+++ INPUT DATA
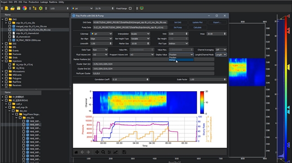Check the box next to Fractures folder
This screenshot has height=163, width=292.
(x=6, y=54)
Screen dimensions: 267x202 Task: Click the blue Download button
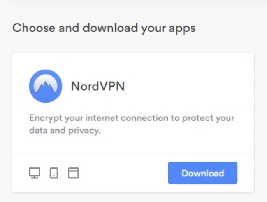(203, 173)
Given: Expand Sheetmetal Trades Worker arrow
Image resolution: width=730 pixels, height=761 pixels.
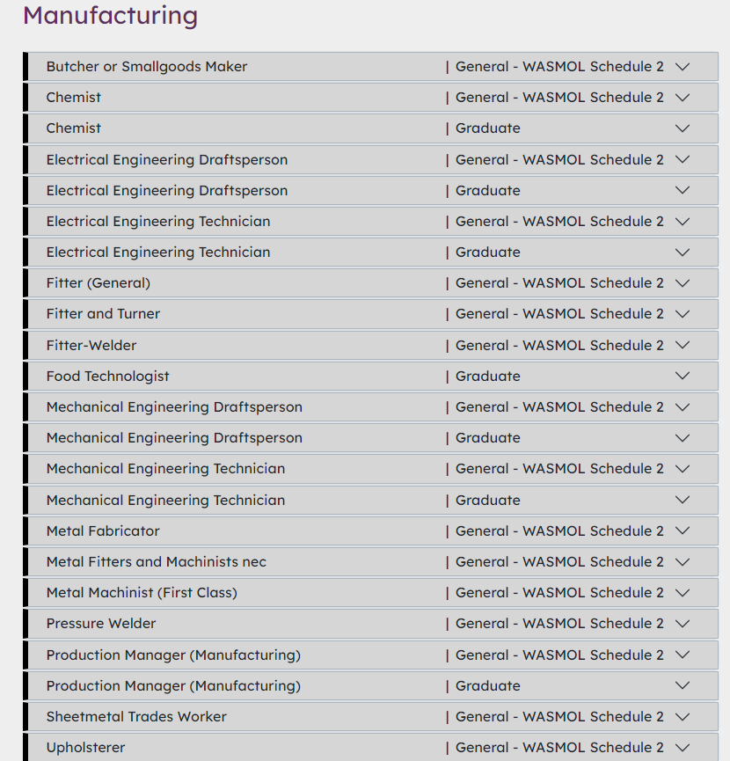Looking at the screenshot, I should pos(682,716).
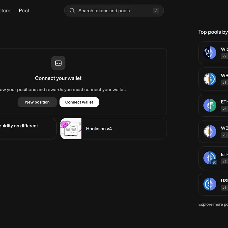This screenshot has height=228, width=228.
Task: Click the WB pool icon with blue USDC half
Action: point(210,79)
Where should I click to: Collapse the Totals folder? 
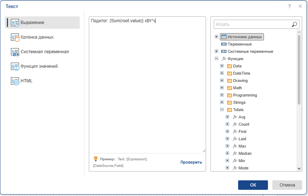coord(222,110)
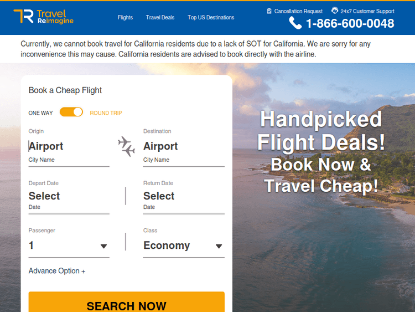Call the 1-866-600-0048 phone number link

coord(350,23)
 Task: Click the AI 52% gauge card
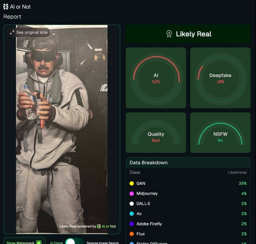(156, 78)
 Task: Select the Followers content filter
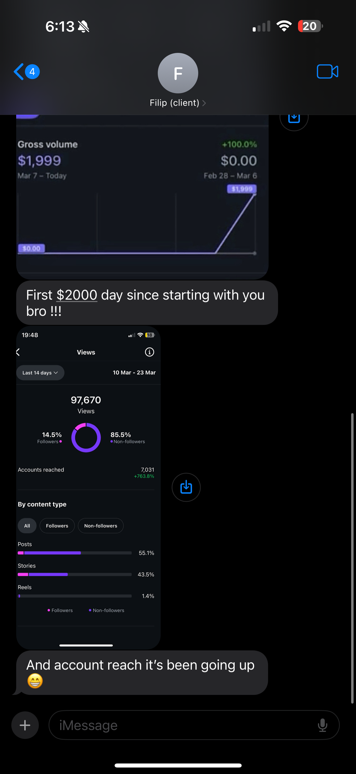[57, 526]
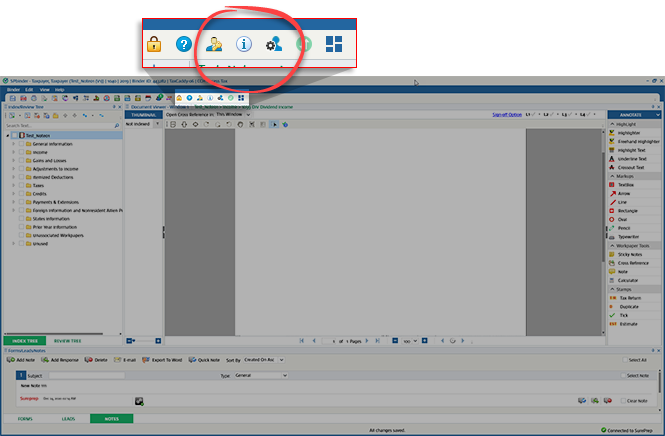This screenshot has width=665, height=436.
Task: Open the Binder menu
Action: [x=13, y=89]
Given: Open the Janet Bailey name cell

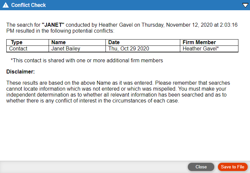Looking at the screenshot, I should pyautogui.click(x=77, y=49).
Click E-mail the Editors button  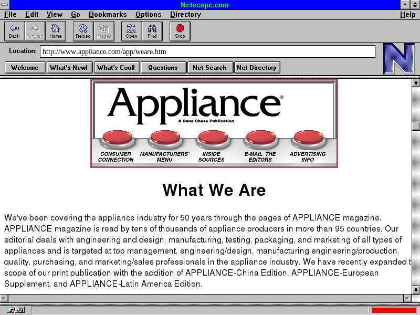260,140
++++++
* [PROMPT] Within the listing above, extract exactly the lines that run from the one containing "Screen dimensions: 267x202" through the one containing "Given: Expand Sheetmetal Trades Worker arrow", excluding any pictures.

* [ANSWER BOX]
Screen dimensions: 267x202 Task: Click the blue Download button
(203, 173)
Given: Expand Sheetmetal Trades Worker arrow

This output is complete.